Only lines with the string "Maximize" are wanted. Pull them out of the data.

(Collected data entries)
■ ■ ■ ■ ■ ■ ■

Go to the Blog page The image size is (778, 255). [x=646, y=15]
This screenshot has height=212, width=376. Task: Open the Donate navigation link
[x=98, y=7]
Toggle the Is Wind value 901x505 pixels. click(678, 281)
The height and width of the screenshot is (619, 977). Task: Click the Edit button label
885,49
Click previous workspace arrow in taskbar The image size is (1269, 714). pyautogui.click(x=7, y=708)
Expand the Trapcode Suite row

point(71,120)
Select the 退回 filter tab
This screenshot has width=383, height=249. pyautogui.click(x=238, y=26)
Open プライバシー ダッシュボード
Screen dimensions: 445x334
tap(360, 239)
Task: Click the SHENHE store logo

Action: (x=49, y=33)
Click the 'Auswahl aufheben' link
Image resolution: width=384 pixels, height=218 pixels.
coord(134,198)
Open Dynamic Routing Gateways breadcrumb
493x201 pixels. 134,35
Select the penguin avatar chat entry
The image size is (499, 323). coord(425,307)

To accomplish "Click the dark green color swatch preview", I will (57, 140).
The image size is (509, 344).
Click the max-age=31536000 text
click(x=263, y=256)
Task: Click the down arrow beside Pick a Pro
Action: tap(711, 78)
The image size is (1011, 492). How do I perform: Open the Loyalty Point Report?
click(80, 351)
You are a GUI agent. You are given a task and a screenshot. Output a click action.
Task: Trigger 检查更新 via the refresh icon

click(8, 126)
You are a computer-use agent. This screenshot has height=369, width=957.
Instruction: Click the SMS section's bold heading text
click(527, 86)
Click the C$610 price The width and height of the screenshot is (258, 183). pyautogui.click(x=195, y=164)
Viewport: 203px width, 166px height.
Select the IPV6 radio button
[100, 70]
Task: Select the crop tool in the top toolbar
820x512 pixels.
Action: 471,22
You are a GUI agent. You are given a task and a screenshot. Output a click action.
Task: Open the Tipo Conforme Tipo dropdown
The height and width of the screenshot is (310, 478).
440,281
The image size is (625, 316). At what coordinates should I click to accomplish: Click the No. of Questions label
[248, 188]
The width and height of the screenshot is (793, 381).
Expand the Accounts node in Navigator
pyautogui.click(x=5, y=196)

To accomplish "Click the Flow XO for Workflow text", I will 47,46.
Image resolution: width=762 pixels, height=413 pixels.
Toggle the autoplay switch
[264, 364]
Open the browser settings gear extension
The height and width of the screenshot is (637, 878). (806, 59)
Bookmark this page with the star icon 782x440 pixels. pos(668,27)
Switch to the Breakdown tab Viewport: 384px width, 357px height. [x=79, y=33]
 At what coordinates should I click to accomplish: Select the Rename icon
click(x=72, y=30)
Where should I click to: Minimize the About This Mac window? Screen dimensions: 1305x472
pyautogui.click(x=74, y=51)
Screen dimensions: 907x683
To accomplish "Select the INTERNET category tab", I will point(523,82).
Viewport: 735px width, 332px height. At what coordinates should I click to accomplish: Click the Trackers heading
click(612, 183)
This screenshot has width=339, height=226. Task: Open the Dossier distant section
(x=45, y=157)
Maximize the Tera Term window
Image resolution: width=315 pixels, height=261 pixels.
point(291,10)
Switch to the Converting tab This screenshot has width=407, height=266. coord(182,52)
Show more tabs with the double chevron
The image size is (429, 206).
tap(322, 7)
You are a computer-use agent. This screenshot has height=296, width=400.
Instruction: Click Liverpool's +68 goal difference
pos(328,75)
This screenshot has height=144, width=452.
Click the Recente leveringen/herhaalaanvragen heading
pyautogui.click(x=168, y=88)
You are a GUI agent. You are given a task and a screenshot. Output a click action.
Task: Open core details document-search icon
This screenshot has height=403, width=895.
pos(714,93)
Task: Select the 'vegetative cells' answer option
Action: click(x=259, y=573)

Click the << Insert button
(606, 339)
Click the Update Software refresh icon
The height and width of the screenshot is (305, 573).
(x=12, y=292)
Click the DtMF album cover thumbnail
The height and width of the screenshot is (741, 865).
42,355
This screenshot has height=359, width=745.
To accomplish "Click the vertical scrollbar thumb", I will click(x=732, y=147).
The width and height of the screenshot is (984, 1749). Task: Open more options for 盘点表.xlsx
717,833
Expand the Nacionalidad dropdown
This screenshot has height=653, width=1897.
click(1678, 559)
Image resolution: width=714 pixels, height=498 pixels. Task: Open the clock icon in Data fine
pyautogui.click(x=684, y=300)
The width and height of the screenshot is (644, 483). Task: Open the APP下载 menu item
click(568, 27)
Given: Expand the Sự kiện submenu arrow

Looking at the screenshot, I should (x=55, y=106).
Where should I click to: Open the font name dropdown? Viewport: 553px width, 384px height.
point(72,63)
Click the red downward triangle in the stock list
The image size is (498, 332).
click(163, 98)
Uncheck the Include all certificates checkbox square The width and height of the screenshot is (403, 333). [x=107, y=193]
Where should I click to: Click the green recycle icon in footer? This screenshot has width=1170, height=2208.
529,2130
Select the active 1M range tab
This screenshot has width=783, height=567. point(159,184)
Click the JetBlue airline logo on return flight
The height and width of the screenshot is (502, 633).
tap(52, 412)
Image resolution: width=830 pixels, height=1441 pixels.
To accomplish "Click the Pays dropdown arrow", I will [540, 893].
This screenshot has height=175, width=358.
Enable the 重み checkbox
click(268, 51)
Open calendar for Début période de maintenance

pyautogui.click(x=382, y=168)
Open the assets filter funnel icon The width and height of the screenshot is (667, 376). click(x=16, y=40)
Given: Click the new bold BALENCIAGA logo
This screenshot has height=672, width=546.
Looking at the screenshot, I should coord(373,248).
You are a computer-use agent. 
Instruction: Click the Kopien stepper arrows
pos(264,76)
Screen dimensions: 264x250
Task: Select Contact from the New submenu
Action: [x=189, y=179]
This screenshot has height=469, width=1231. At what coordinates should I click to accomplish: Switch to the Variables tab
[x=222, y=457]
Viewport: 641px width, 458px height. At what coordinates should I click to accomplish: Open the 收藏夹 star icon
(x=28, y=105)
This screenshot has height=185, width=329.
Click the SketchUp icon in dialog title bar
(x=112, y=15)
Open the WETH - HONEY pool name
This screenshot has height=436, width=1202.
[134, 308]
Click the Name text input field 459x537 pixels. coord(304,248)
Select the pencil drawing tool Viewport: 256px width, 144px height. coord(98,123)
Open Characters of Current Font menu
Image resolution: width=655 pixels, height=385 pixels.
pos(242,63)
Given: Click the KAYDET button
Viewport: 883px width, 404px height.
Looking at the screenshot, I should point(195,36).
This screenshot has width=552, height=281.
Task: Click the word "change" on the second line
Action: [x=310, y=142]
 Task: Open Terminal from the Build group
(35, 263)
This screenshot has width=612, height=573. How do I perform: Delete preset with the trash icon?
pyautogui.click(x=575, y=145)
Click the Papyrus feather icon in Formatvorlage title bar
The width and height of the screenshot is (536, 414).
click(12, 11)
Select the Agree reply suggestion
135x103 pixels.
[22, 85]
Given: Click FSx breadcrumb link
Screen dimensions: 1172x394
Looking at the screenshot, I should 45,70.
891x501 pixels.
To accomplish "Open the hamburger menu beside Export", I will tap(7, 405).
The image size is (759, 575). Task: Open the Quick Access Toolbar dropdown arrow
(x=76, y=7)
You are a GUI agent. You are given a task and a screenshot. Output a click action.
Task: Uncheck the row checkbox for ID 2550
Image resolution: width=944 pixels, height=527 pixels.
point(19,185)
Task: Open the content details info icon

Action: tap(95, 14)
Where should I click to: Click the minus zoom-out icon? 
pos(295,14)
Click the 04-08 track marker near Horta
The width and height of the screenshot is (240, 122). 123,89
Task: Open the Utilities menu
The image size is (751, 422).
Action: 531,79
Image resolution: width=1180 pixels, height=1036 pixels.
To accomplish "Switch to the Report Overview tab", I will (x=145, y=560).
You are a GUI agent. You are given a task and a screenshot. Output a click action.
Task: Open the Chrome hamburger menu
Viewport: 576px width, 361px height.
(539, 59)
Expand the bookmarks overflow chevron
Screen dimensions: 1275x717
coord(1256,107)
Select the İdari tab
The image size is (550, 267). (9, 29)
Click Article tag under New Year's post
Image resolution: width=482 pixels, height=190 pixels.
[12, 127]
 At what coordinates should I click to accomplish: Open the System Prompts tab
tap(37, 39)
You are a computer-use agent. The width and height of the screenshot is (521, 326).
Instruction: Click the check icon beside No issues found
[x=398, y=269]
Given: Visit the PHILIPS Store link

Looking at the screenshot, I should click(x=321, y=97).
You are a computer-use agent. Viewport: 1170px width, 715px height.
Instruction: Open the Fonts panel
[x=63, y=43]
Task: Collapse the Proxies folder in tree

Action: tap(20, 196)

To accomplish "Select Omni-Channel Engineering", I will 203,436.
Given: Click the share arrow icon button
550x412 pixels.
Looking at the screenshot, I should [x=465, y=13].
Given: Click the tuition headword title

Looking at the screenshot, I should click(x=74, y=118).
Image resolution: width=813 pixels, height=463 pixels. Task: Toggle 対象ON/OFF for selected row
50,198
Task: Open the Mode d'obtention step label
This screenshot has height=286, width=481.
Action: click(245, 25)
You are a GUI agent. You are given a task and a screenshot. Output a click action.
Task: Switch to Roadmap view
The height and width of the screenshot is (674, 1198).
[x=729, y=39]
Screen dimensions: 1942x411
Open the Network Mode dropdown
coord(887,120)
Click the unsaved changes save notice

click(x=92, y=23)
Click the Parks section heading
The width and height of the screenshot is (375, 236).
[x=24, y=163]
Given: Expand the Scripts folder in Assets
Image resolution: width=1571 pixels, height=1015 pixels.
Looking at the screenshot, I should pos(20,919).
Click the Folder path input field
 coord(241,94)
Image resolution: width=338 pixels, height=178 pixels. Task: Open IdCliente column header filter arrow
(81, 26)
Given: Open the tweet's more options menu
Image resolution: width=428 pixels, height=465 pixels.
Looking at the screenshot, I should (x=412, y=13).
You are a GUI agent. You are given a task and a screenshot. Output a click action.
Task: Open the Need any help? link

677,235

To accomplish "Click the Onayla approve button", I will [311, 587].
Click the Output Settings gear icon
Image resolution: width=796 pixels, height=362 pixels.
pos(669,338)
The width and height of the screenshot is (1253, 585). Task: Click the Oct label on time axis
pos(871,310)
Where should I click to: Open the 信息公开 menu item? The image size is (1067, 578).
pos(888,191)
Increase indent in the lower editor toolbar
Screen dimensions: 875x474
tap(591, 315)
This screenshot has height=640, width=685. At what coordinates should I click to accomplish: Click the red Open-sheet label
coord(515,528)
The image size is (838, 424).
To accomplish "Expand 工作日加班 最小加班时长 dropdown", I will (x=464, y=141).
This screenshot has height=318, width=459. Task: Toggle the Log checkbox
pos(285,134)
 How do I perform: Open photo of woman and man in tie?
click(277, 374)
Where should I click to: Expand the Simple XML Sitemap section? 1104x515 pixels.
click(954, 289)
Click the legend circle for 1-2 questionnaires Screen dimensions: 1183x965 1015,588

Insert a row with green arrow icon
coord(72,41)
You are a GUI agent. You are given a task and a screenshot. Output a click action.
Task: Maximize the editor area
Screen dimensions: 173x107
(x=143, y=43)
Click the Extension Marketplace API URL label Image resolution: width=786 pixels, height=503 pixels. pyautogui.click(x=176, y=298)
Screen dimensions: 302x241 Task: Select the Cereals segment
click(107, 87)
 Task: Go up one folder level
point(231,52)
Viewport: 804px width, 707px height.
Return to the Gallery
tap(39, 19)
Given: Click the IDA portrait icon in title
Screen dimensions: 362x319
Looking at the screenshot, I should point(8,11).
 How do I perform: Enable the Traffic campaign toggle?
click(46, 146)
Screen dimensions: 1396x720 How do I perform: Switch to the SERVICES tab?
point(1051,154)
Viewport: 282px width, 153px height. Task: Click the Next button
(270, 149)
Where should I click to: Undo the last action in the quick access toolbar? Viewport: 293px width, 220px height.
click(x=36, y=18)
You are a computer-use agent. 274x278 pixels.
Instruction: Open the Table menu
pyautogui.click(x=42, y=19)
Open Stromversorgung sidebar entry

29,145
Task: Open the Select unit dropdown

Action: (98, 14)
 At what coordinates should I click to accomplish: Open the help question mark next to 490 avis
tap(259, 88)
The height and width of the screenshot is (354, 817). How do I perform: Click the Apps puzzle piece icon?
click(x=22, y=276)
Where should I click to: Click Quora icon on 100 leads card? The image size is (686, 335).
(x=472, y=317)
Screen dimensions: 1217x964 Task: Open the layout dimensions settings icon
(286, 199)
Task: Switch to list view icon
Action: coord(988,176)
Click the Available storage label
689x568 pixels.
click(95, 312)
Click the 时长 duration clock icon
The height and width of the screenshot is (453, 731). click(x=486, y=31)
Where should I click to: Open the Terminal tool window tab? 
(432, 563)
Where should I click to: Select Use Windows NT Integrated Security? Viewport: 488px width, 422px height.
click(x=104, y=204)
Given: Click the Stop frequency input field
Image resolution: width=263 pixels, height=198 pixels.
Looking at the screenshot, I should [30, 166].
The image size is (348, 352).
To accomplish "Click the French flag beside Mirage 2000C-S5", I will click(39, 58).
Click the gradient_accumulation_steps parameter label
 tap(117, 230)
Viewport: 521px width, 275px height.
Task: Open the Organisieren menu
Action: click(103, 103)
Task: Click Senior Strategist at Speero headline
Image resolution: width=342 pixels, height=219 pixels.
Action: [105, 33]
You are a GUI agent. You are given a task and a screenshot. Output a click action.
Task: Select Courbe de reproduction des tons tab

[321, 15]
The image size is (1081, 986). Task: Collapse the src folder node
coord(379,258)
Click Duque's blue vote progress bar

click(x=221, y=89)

■ ■ ■ ■ ■ ■ ■

- **Exercise solution**
Maximize the Tera Term window
Task: Maximize the editor area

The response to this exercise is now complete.